I’ve never been a genuine Hollywood fan. Even the Oscars fail to allure me, because I don’t own a television. And I never keep up with tabloid news – unless I’m stuck in a long Safeway queue. I also despise most big-money cinema flicks featuring A-list stars, who own scores of mega-mansions, Ferraris, and diamond-shaped swimming pools. I think you get the idea.
Yet Basement of Wolves enticed me to fall into a story about California’s silver screen subculture. In Cox’s latest book, he drops the reader into a strange planet packed with bad reviews, TMZ head hunters, cocaine snowdrifts, and boozy nocturnal car rides through Beverly Hills. A fascinating, dark, and often comical underworld.
Perhaps the greatest component of Basement of Wolves is found in the author’s manipulation of sentence fragments. These brief sentence-bursts are purposed to give the book’s general text a descriptive and poetic tone, by setting crucial objects and descriptive words dramatically apart from each another.
Even if Basement of Wolves is not always Martin Amis-brilliant, Cox could easily put out Martin Amis-brilliant material. Cox’s literary genius is found through his use of excellent descriptive phrases, which are constructed within a simplistic bone-bare framework. Consider Cox’s uncomplicated, but picturesque depiction of a car trip through Runyon Canyon.
We were edged on the promontory in front of the scraggly shrubs that tumbled down Runyon Canyon into blackness. There were probably a few lost cars down there, skeletons still buckled up. Suicides, for sure (Page 22).
Basement of Wolves is largely explicated in the first person narrative. The central story concerns a Hollywood actor named Michael-David, who is suffering through the last legs of a soured acting career. While Michael-David gets older, he’s losing all the best roles to an actor he’s nicknamed Pinchable Cheeks. However, a madcap filmmaker and possible Scientologist named Chris Culpepper – who is financially backed by an arrogant bully of a film executive named Giancarlo – has found an ‘ideal’ movie role for Michael-David.
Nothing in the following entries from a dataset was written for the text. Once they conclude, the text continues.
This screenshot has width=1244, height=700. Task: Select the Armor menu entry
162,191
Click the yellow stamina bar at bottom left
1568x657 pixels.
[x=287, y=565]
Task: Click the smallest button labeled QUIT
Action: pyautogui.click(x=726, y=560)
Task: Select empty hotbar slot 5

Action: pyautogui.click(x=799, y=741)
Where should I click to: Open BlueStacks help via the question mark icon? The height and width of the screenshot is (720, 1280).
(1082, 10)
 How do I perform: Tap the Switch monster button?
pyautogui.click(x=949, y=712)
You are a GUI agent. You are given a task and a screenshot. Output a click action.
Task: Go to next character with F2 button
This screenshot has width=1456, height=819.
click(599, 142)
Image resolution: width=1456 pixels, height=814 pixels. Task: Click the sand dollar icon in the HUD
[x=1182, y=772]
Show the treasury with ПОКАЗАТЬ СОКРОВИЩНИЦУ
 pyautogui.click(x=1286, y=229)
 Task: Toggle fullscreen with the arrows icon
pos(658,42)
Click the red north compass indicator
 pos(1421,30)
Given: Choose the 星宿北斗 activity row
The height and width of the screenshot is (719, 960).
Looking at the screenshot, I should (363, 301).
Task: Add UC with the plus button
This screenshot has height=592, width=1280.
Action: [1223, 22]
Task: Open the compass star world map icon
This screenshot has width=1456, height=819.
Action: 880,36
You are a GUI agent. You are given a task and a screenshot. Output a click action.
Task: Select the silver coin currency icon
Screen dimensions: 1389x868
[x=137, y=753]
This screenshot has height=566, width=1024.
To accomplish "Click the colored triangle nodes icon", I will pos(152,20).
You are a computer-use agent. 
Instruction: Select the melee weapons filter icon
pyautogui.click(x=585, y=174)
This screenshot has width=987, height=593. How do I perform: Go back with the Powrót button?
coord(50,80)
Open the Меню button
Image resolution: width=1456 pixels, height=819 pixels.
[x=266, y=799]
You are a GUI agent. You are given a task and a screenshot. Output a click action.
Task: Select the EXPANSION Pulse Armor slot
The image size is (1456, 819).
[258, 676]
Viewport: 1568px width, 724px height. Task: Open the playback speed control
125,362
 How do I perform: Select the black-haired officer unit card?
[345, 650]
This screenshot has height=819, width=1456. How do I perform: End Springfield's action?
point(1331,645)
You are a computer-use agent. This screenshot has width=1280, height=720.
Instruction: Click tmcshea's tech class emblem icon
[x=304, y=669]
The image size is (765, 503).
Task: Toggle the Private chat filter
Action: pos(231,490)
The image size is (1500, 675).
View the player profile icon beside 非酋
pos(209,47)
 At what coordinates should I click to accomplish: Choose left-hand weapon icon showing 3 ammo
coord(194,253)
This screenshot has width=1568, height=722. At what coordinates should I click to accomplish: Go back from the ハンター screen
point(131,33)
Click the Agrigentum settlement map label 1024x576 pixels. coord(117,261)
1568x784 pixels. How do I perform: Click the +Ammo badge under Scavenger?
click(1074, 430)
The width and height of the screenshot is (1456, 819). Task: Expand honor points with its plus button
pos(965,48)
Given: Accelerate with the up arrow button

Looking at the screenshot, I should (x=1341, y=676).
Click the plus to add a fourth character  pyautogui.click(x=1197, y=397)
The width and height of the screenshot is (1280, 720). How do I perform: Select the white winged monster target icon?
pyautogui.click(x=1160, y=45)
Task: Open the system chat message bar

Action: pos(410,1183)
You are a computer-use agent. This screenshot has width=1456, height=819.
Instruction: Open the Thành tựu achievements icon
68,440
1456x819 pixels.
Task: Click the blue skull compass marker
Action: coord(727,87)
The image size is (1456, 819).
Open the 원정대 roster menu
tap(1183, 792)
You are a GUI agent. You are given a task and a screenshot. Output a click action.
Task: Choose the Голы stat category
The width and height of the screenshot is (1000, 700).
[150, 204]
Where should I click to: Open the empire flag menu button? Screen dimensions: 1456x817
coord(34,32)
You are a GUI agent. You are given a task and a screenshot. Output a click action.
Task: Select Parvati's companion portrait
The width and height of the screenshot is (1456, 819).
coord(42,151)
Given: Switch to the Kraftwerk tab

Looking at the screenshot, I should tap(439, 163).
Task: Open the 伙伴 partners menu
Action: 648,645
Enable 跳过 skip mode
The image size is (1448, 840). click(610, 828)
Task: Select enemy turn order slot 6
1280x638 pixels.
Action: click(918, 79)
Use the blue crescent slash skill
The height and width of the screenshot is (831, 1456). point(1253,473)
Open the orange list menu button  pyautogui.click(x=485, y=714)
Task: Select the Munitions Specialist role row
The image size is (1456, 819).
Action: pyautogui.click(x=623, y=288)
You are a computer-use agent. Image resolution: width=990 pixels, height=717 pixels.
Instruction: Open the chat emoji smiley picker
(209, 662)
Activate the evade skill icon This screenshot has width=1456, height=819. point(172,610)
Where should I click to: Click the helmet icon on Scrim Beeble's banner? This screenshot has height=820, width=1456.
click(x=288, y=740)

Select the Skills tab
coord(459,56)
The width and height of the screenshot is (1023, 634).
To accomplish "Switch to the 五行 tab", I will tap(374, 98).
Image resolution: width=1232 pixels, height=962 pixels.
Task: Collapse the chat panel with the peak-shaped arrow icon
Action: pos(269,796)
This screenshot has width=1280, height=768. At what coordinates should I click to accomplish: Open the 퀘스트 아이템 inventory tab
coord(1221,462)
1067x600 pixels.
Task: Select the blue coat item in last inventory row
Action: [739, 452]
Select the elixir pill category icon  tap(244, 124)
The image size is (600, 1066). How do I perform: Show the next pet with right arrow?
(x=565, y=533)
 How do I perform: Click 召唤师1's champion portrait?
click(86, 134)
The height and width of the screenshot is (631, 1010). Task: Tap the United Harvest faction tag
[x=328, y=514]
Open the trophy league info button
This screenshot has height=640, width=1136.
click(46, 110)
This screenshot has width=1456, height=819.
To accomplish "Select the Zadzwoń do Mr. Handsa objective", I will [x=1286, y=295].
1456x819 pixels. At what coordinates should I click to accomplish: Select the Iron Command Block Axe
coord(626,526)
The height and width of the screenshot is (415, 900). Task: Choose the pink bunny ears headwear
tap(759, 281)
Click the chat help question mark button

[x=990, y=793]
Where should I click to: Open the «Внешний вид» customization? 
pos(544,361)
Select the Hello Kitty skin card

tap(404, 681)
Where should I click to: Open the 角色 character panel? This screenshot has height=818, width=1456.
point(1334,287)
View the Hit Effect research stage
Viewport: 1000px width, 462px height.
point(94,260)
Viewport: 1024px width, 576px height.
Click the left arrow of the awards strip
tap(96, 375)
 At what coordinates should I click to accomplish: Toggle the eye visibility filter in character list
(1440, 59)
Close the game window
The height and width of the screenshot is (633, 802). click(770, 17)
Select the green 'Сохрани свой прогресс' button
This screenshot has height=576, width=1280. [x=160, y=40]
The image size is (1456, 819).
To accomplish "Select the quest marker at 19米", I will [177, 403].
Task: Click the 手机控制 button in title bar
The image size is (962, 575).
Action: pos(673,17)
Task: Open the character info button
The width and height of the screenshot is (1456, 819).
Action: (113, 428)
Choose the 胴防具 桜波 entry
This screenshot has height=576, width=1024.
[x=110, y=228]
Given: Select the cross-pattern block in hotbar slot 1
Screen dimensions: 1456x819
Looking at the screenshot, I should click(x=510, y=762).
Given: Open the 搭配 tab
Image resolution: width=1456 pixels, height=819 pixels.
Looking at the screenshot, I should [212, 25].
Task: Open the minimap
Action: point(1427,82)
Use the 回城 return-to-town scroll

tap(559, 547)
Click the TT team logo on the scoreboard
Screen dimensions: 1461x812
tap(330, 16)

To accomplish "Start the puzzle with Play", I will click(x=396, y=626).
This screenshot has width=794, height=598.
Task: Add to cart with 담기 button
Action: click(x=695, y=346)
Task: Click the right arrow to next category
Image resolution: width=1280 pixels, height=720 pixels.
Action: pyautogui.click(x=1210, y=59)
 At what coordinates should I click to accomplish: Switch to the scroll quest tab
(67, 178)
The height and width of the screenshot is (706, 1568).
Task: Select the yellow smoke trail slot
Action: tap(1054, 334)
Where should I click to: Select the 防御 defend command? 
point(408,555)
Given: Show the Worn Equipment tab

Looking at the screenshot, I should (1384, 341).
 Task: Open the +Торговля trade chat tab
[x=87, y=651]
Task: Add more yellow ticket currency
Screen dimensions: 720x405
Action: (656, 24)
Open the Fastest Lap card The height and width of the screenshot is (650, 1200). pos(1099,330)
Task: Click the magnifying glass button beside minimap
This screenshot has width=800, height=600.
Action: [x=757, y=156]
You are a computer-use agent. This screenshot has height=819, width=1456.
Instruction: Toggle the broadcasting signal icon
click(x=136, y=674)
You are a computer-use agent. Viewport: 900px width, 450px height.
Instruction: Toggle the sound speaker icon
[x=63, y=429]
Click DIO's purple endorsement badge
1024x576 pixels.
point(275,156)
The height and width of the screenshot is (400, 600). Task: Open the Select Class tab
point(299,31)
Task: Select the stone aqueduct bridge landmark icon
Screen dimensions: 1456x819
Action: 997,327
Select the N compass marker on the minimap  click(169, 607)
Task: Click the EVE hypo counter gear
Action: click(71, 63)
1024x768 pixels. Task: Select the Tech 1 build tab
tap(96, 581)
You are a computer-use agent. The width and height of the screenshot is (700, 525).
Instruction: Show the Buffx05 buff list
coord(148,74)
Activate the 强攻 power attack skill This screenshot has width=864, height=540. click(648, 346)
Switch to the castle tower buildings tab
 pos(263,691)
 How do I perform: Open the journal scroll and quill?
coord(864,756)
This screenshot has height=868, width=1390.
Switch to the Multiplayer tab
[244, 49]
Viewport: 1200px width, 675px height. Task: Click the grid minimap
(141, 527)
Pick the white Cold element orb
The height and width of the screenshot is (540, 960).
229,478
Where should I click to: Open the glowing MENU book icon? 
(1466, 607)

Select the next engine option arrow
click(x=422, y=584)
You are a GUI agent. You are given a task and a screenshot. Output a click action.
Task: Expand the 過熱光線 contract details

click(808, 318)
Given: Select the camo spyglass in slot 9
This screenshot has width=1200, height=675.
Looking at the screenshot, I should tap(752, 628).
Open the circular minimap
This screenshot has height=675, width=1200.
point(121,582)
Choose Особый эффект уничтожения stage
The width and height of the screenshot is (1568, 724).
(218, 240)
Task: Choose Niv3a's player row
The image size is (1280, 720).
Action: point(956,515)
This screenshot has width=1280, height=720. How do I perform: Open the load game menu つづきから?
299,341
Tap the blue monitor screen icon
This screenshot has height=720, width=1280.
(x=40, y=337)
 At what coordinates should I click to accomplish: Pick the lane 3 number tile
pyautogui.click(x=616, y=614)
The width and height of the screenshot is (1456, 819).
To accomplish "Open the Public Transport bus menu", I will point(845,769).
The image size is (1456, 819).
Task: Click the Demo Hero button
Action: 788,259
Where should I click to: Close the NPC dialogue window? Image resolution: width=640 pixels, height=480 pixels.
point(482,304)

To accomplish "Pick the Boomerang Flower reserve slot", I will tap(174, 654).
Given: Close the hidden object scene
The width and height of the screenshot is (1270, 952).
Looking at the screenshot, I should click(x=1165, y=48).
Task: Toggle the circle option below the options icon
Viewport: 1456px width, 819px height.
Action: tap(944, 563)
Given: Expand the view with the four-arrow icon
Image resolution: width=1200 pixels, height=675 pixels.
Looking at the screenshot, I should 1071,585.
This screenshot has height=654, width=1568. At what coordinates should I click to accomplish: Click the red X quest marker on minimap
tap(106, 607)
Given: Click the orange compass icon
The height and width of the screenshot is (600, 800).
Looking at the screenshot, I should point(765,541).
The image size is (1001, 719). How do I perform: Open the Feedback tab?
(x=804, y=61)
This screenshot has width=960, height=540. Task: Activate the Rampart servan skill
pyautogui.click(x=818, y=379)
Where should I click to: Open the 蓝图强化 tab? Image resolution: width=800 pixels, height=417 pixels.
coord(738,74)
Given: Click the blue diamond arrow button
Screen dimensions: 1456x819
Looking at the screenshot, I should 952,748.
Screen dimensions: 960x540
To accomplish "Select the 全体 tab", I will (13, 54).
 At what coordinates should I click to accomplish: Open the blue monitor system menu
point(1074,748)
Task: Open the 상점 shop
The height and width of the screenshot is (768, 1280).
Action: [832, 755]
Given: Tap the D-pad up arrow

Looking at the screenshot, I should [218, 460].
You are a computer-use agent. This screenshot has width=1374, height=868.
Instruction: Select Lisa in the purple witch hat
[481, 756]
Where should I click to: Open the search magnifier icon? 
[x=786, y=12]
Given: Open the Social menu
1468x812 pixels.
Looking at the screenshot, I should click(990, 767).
We spend a bit of time on the set with Michael-David, who is starring in Culpepper’s cinematic rotten tomato about a trombone player with a wolf connection, and an irrepressible desire to kill his father. Michael-David has noticed several red flags about the filming starts, but the actor has chosen to ignore his internal dire warnings. He needs the work.
Culpepper’s haphazard synopsis of the potential film shows little structural merit from the beginning. Culpepper even hurriedly writes the bulk of his ridiculous script while on the set. Michael-David knows this crazed mad artist is making this doomed film up as he goes along and is unimpressed. At the film’s finale, Michael-David is expected to kill his father with a gun fashioned from a trombone. This is unfortunate, because Michael-David despises guns of all kinds – even novelty weapons. Holding a prop gun is enough to propel the actor into a nauseous moment. There were many times when I thought Michael-David needed his face slapped, because this annoying, high-maintenance character is capable of getting ill at the drop of a damned hat.
I suddenly feel sick. A riptide of nausea. Saliva glands overproduce, inundating me on the spot (Page 85).
Michael-David is a thin-skinned and vulnerable artist trapped inside a malicious world where money is central to everything. Michael-David doesn’t have much respect for cash, but worships all kinds of alcohol. This is a character who always seeks an escape route out of the Hollywood trap. Eventually, Michael-David is successful.
The reader also becomes acquainted with couple of Michael-David’s youthful skater groupies – Jared and Tim. Tim is the most developed character – a chemistry genius and meticulous doomsday plotter. Tim, who later plays an odd saviour role, hooks up with Michael-David in a downtown Los Angeles hotel, where the actor is trying to avoid the premier of his disastrous movie – a picture on a time-honoured cliché about man raised by wolves.
Culpepper is enlisted by Giancarlo to locate Michael-David before the premier begins.
I related to Culpepper more than Michael David, who is a forceful but amusing eccentric. Culpepper is often too paranoid and self-serving, but he’s also less neurotic and irritating than Michael-David. Culpepper also ventures into extreme behaviour, and so this character becomes the focal point of many humorous scenes. The filmmaker’s trips to the surveillance store for clandestine equipment were hilarious, as were most of Culpepper’s excited altercations with Michael-David.
This is an enjoyable story told by an exceptional writer, and my misplaced sympathy for Culpepper shouldn’t obscure the good quality of writing featured in Basement of Wolves.